Рукою в вязаной митенке она прикрыла глаза.

– Нет, произнесла она, – простите мне, дитя мое, но я вторично признаюсь, что уже не вполне владею своими словами и мыслями. Вы не должны сердиться на меня, старую женщину, – я могу только повторить, что дня, подобного этому, со столькими требованиями, ко мне предъявленными, вообще не упомню. Мне, кажется, в самом деле становится дурно…

Август фон Гете, в продолжении последних минут сидевший прямо и неподвижно, вскочил со стула.

– Бог мой! – воскликнул он. – Я утомил вас, это непростительно! Но мы говорили об отце – вот мое единственное оправдание, – ведь эта тема, хотя исчерпать ее безнадежно, нелегко отпускает человека… Я позволю себе удалиться – и уже (он хлопнул себя ладонью по лбу) чуть было не сделал этого, забыв о поручении, которое было единственным поводом моего столь обременительного визита. – Он овладел собою и тихо, с легким поклоном, проговорил: – Я имею честь передать госпоже надворной советнице привет от моего отца, вместе с сожалением, что он не мог тотчас же повидаться с нею. Ревматизм в левой руке удерживает его дома. Но он почтет за честь, если госпожа советница, совместно с господином Риделем и его уважаемым семейством, в ближайшую пятницу, а следовательно, через три дня, в половине третьего, согласится отобедать у нас в интимном кругу.

Шарлотта, чуть пошатываясь, в свою очередь поднялась с канапе.

– Весьма охотно, – отвечала она, – если, конечно, мои родственники не заняты в этот день.

– Разрешите откланяться, – заключил он.

Она приблизилась не очень твердым шагом, взяла обеими руками его юную кудрявую голову и нежно поцеловала его в лоб, что было нетрудно сделать, принимая во внимание его склоненную позу.

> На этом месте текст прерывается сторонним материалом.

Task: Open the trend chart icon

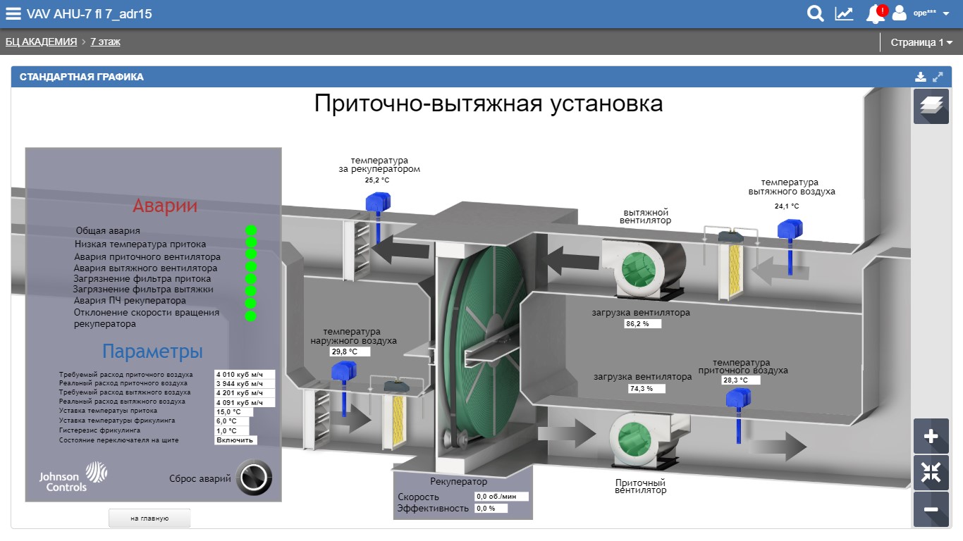Action: tap(844, 13)
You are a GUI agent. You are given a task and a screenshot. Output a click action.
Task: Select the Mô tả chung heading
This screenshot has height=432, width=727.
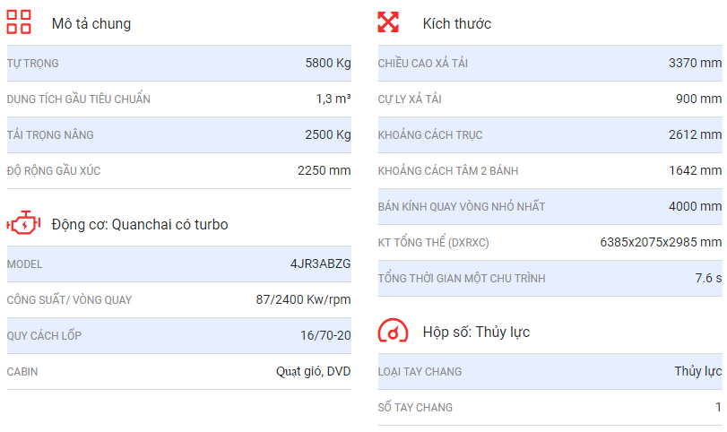pos(91,23)
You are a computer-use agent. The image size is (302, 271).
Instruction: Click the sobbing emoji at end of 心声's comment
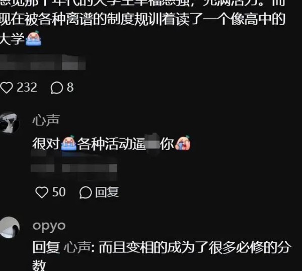(x=183, y=143)
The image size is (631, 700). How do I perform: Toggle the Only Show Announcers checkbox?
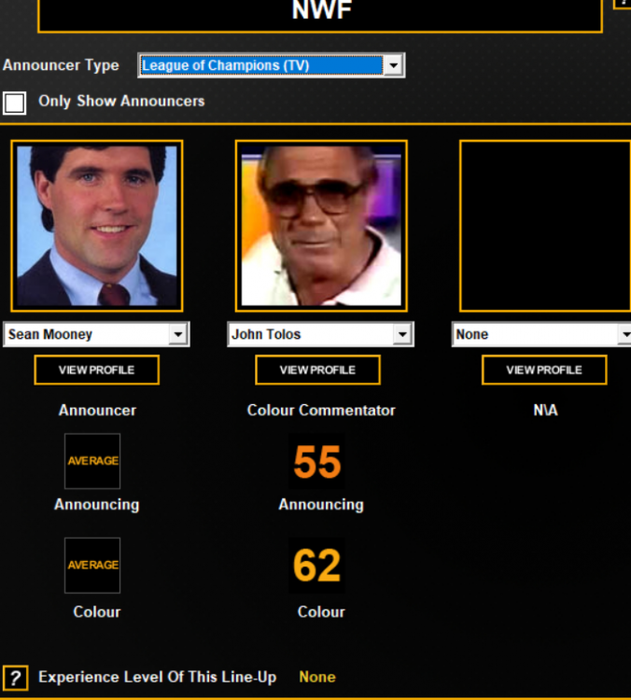[x=15, y=102]
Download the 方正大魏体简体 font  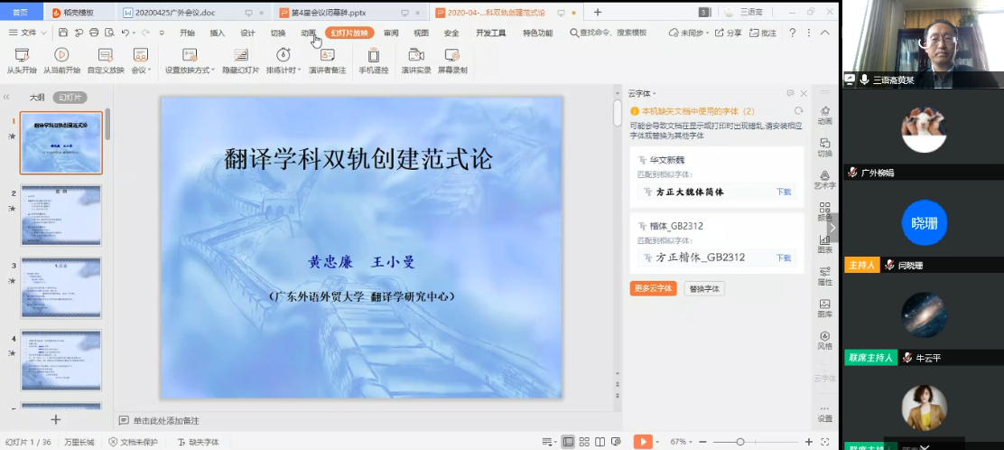pyautogui.click(x=784, y=192)
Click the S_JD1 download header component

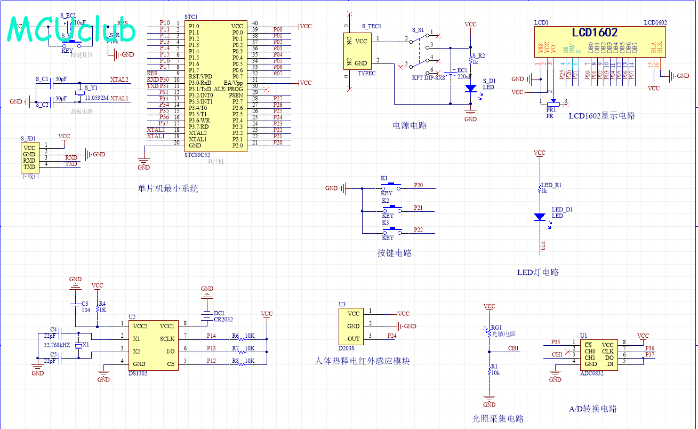[29, 157]
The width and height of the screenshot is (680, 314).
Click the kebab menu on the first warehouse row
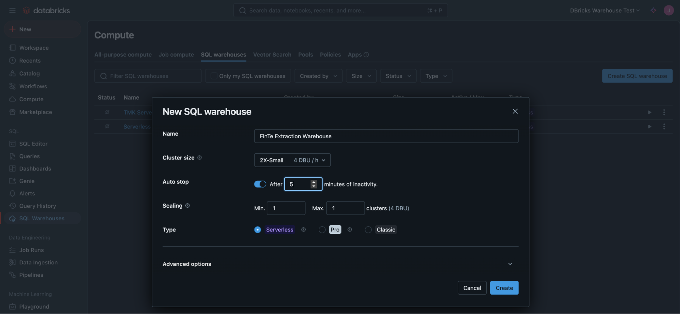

– Господь с тобою, Гете, – произнесла она. – Прости, если я наговорила вздора, я старая женщина, а день выдался трудный. Здесь уже побывали Роза Гэзл, и доктор Ример, и девица Шопенгауэр, а к тому же еще этот Магер и веймарская публика, всего этого было слишком много для меня, непривычной к светской жизни. Иди, дитя мое, через три дня я приду обедать – почему бы и нет? Ведь и он не раз ел простоквашу у нас, в Немецком орденском доме. Если вы любите друг друга, вы, молодые, ну что же, женитесь, уважьте старого отца и будьте счастливы в своем мезонине! Не мне вас отговаривать. Господь с тобою, Гете, господь с тобою, дитя мое!..

Глава седьмая

Ах нет, не удержишь! Светлое виденье блекнет, растекается быстро, как по мановению капризного демона, тебя одарившего и тут же отнявшего свой дар, и из сонной глуби всплываю я! Было так чудесно! А что теперь? Где ты очнулся? В Иене, в Берке, в Теннштедте? Нет, это веймарское одеяло, шелковое, знакомые обои, сонетка. Как? В полной юношеской силе? Молодец, старина!.. «Так не страшись тщеты, о старец смелый!..» Да и не мудрено! Такие дивные формы! Как эластично вжалась грудь богини в плечо красавца охотника, ее подбородок льнет к его шее и к раскрасневшимся от сна ланитам, амброзические пальчики стискивают запястье его могучей руки, которой он вот-вот смело обнимет ее, носик и рот ловят дыхание его во сне приоткрытых губ, а там, в стороне, амурчик, сердясь и торжествуя, с кликами: «Ого! Остерегись!» уже вскинул свой лук, справа же умными глазами смотрят быстроногие охотничьи собаки. Ну и натешилось мое сердце этой роскошной композицией! Но откуда она? Где я ее видел? А, разумеется, это Турки-Орбетто из Дрезденской галереи: «Венера и Адонис». Осторожней, голубчики! Беда, если вы перегнете палку или подпустите пачкунов к этим картинам. А сколько пачкотни на белом свете, черт побери!.. Потому что они знать не знают труда и вдохновенья, а за все берутся. Никакой строгости к себе! Что тут может выйти хорошего? Не рассказать ли им о венецианской академии реставрации, о том, как директор и двенадцать профессоров заперлись в монастырь для кропотливейшего труда?.. «Венера и Адонис»!.. «Амур и Психея» – вот что надо написать, давно пора! Об этом мне нет-нет да и напомнят, как я распорядился. Но, скажите, откуда взять время? Надо пойти в желтый зал, еще раз попристальнее вглядеться в эстампы Психеи Дориньи, освежить замысел, а там опять отложить. Ждать и откладывать – хорошо, замысел все расширяется, а твое сокровенное, собственное, все равно никто не отнимет, никто не опередит тебя, даже если сделает то же самое.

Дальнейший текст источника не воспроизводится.